GIVEN EXERCISE:
Substitute "Screen resolution" for each occurrence of "Image resolution" in the records below, and reproduce every other part of them without change.

Stored items from a collection

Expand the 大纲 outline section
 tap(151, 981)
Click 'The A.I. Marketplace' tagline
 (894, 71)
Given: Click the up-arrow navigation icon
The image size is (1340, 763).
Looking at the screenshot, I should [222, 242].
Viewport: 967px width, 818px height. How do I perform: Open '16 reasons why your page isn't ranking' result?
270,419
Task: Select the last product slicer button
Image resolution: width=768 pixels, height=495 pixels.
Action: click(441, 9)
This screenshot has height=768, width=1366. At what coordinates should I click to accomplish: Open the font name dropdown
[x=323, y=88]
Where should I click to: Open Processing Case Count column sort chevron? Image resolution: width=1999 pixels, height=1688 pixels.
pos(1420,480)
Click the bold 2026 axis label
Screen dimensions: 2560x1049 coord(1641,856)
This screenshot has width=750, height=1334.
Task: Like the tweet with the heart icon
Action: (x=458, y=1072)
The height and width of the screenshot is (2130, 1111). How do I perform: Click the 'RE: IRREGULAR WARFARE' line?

COMPLETE RESPONSE:
Expand the 大纲 outline section
 tap(151, 981)
Click 'The A.I. Marketplace' tagline
 (894, 71)
Given: Click the up-arrow navigation icon
The image size is (1340, 763).
Looking at the screenshot, I should [222, 242].
Viewport: 967px width, 818px height. How do I perform: Open '16 reasons why your page isn't ranking' result?
270,419
Task: Select the last product slicer button
Screen resolution: width=768 pixels, height=495 pixels.
Action: click(441, 9)
This screenshot has height=768, width=1366. At what coordinates should I click to accomplish: Open the font name dropdown
[x=323, y=88]
Where should I click to: Open Processing Case Count column sort chevron? Screen resolution: width=1999 pixels, height=1688 pixels.
pos(1420,480)
Click the bold 2026 axis label
Screen dimensions: 2560x1049 coord(1641,856)
This screenshot has width=750, height=1334.
Task: Like the tweet with the heart icon
Action: (x=458, y=1072)
The height and width of the screenshot is (2130, 1111). How do I perform: Click the 'RE: IRREGULAR WARFARE' line?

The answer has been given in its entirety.